Friday, February 12, 2010

SAY IT AINT SO!

Of 47.4 million home mortgages nearly 10.7 million homes have home loans that are greater than the present value of the house. 2.3 million Mortgages are near negative equity.

In Nevada outstanding mortgages are at an estimated $132. 6 billion against a property worth $116.7 billion: a loan-to-value ratio of 116%.

While California has a loan-to-value ratio of 72%, Arizona is at 91% loan-to-value ratio, and Florida is at an 87% loan-to-value ratio. That’s a recipe for disaster!

The Government’s own rescue attempts of Freddie Mac and Freddie Mae along with FHA are dead in the water.

The Government’s Bank Deposit Insurance Agency-the FDIC says that it has nor more reserves to offset the next and rapidly approaching bank failures.
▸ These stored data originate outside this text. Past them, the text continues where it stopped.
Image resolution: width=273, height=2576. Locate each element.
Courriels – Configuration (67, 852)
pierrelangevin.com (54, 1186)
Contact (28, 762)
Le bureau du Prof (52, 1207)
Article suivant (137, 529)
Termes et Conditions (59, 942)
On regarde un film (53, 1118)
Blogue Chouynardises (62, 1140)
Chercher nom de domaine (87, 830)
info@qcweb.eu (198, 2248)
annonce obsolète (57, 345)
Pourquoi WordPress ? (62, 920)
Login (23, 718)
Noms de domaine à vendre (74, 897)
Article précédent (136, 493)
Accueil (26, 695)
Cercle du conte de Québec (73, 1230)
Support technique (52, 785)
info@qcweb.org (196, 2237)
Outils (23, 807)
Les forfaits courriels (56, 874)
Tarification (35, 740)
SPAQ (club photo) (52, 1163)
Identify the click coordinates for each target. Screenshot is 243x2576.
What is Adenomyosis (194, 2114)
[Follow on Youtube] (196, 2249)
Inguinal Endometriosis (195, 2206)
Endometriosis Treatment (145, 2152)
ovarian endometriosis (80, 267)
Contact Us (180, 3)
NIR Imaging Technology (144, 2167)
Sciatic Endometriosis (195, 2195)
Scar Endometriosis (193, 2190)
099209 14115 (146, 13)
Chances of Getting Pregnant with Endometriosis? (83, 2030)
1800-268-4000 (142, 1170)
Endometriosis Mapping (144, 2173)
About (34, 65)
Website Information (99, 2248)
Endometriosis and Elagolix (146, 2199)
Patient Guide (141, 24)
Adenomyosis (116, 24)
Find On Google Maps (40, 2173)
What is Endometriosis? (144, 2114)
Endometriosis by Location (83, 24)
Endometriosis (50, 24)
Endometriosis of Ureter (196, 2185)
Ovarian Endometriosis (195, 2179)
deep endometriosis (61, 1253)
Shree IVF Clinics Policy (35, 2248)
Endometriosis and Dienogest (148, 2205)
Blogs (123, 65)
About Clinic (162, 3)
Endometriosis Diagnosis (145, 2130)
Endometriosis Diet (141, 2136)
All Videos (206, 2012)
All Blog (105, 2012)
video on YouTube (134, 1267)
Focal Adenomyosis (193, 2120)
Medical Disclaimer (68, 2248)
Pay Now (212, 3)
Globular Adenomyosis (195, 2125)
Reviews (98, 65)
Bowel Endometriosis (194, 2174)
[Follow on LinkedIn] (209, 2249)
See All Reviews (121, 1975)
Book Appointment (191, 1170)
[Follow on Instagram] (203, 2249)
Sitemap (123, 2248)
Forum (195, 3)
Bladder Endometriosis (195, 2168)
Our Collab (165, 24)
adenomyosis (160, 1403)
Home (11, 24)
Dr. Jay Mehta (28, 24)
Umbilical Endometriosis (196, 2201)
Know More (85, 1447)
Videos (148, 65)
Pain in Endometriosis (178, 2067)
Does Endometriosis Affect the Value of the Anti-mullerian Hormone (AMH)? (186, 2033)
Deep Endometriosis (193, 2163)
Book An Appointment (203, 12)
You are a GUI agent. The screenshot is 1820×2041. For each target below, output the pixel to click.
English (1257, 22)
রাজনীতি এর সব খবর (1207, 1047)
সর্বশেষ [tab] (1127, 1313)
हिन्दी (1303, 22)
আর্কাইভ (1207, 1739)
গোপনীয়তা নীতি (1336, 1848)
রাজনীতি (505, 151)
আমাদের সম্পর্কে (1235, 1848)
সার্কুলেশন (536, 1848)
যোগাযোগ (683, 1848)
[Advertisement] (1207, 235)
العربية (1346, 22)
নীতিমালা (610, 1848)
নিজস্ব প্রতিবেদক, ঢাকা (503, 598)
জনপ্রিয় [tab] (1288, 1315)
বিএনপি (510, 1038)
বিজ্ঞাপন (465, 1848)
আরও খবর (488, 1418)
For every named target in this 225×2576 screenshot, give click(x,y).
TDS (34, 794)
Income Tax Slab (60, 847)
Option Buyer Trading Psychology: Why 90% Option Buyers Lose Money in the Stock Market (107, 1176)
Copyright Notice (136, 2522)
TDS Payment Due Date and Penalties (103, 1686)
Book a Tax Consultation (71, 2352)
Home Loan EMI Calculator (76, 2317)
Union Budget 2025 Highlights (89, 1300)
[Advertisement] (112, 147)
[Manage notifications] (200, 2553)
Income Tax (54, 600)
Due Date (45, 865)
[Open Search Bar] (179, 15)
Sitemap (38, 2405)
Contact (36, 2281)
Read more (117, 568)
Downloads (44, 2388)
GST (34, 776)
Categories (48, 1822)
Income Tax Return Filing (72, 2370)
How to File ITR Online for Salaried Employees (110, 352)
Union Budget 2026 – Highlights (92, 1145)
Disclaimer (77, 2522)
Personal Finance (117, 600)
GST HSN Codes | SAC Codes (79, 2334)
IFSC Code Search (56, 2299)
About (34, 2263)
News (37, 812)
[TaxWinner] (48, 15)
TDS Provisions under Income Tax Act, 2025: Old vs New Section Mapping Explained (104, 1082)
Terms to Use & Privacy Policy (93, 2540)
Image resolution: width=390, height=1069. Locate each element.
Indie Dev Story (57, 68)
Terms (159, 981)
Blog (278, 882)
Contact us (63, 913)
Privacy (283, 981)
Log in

ForeclosurePlus.com ( ForeclosurePulse.com )has an interesting map of the parts of the country that are being hit the hardest by home foreclosures. Most of the areas suffering are either in rapidly-growing Sun Belt communities or chronically-depressed areas of the Rust Belt.

This includes the exurbs around L.A., Phoenix, Las Vegas, Atlanta, D.C.* and South Florida, and then suburbs surrounding Detroit. The Great Plains and the Pacific Northwest seem to be the least affected. (*D.C. isn’t the Sun Belt, but its exurbs have the rapid-growth feel of Southern cities like Atlanta and Charlotte).